Brief
Every line from the one with "Given: Open the application" to the end of the data needs to be copied exactly, and no line before it.

:::::

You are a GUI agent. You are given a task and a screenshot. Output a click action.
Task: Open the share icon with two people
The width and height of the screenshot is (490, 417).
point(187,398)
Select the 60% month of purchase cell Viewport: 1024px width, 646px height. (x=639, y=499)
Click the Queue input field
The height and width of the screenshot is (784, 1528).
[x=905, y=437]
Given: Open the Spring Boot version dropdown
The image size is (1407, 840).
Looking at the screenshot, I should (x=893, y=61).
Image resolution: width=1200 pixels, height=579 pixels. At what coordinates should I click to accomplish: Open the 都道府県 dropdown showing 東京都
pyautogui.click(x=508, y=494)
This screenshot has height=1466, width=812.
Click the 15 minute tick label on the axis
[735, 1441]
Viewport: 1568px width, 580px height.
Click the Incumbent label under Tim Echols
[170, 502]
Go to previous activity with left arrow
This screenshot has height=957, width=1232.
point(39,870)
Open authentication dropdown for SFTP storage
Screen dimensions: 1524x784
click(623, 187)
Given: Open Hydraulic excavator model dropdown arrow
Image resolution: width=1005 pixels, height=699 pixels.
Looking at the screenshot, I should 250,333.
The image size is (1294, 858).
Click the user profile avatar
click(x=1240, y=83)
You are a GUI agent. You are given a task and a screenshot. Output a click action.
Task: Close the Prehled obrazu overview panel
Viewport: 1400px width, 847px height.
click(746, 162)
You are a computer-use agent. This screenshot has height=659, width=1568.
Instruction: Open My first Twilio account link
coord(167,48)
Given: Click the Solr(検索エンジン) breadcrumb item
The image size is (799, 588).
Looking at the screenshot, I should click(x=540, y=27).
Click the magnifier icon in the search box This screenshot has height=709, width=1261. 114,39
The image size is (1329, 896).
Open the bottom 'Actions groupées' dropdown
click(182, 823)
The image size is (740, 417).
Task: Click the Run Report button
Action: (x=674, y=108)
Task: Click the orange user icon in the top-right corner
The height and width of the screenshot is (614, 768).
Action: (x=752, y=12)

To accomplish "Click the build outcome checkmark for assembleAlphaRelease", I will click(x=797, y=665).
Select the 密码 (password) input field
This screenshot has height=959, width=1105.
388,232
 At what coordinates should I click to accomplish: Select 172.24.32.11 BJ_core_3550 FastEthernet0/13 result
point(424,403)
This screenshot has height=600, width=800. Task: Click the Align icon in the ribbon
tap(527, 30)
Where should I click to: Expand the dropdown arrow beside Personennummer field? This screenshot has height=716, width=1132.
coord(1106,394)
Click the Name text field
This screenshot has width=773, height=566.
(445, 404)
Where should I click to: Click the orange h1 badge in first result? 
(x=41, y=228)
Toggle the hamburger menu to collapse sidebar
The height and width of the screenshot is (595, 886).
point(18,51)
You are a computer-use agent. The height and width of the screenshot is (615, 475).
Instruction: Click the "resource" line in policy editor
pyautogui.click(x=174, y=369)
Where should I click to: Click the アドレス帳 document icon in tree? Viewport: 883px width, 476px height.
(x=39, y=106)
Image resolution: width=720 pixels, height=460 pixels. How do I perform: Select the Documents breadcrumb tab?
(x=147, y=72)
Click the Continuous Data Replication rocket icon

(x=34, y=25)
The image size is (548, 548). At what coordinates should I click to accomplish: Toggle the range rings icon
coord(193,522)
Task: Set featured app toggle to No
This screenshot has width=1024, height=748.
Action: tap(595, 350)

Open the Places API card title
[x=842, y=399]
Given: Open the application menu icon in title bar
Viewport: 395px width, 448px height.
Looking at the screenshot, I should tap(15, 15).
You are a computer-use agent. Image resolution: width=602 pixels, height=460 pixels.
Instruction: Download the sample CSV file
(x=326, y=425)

:::::

Solution to this problem
Given: Open the application menu icon in title bar
Viewport: 395px width, 448px height.
Looking at the screenshot, I should tap(15, 15).
You are a computer-use agent. Image resolution: width=602 pixels, height=460 pixels.
Instruction: Download the sample CSV file
(x=326, y=425)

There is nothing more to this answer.